Saya setuju banget. Pernah berkesempatan melihat-lihat isi museum di Malaysia dan Singapore (nggak usah ngomong yang jauhan kaya' Eropah atau Amrik gitu ...), rasanya sedih banget melihat museum kita.
Dua minggu yang lalu sempat melongok museum Bahari di Sunda Kelapa, dan kemudian minggu lalu museum Fatahillah dan museum Keramik. Koleksi lengkap, bahkan bisa dibilang fantastis. Tapi gelap, kotor, berdebu. Sepi pengunjung. Tidak ada usaha mengemas koleksi yang luar biasa ini agar menarik perhatian.

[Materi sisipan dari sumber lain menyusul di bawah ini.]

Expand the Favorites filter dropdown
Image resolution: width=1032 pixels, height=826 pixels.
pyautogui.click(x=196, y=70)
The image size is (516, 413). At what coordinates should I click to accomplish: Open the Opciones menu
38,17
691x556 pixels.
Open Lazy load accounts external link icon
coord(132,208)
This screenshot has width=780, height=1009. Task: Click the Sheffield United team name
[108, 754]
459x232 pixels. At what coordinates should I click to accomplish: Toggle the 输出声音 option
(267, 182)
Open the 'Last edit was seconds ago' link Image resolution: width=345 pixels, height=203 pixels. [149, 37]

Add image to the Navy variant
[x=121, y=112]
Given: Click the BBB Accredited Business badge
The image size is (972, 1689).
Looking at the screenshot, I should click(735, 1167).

Di museum Fatahillah karcis masuk dewasa dua ribu rupiah sementara anak-anak enam ratus rupiah. Total kami sekeluarga biayanya lima ribu dua ratus rupiah. Padahal waktu di Malaysia biayanya berempat hampir seratus ribu rupiah. Belum lagi dibandingkan sama museum Eropa. Misalnya museum di London biayanya sekitar 10-15 pounds, 150 ribu lebih seorang!!
Sedih memang. Apalagi kalau mau dikaitkan dengan peringatan kemerdekaan negeri ini ....
3 comments:
Bangsa yang besar adalah bangsa yang mampu menghargai sejarahnya
Topik yang menarik menjelang 17-an pak :)

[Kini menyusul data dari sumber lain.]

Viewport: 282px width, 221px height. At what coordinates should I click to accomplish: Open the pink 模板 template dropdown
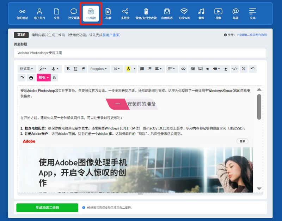44,77
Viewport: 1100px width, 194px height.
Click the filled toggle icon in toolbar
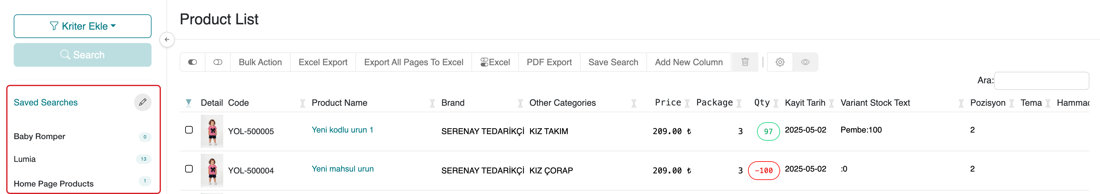tap(193, 62)
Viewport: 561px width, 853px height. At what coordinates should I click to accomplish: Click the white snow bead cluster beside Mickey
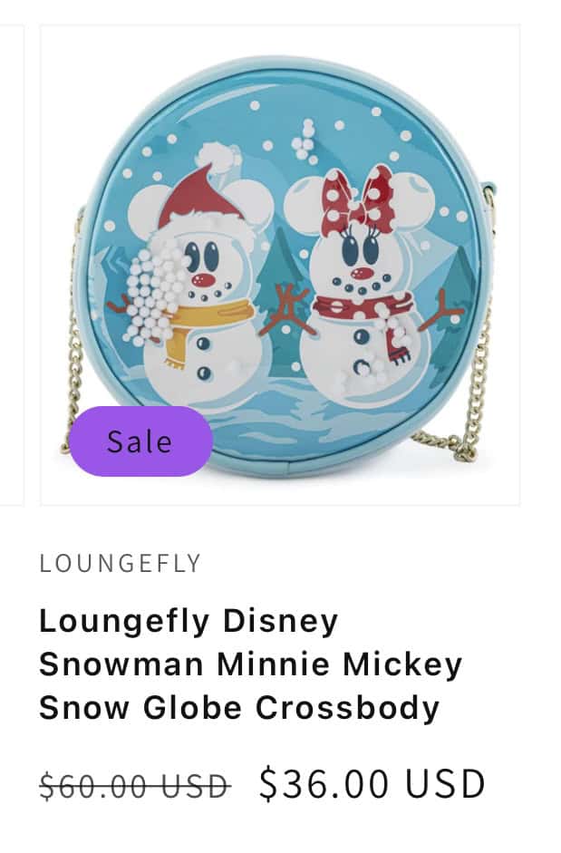150,296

waah wisata museum yaa asyik bgt deh, udah lama kepingin tp blum kesampean :p
itu mungkin karna kurang promosi, jd museum dirasa bukan tempat yg tll komersil, pengunjungnya dikit. pdhl bnyk benda2 unik ya, yg menyimpan cerita dan jadi saksi sejarah :)
Kayaknya emang mesti bikin 'aksi', karena nggak akan ada reaksi tanpa aksi. 'Mimpi' kita tentang museum yang indah, menarik, dsb dsb tak akan terwujud kalo kita cuma sekedar ngomong (apalagi 'cuma' di blog. hehe...) Mungkin, kebetulan saja orang-orang yang peduli dan bisa meluangkan waktu dan tenaganya untuk mengelola museum itu ya kemampuannya segitu itu, nggak punya cukup duit juga buat jalan-jalan studi banding ke museum-museum di luar neferi. Jadinya ya... segitu aja mampunya. Apa dong ya aksi yang bisa kita lakukan?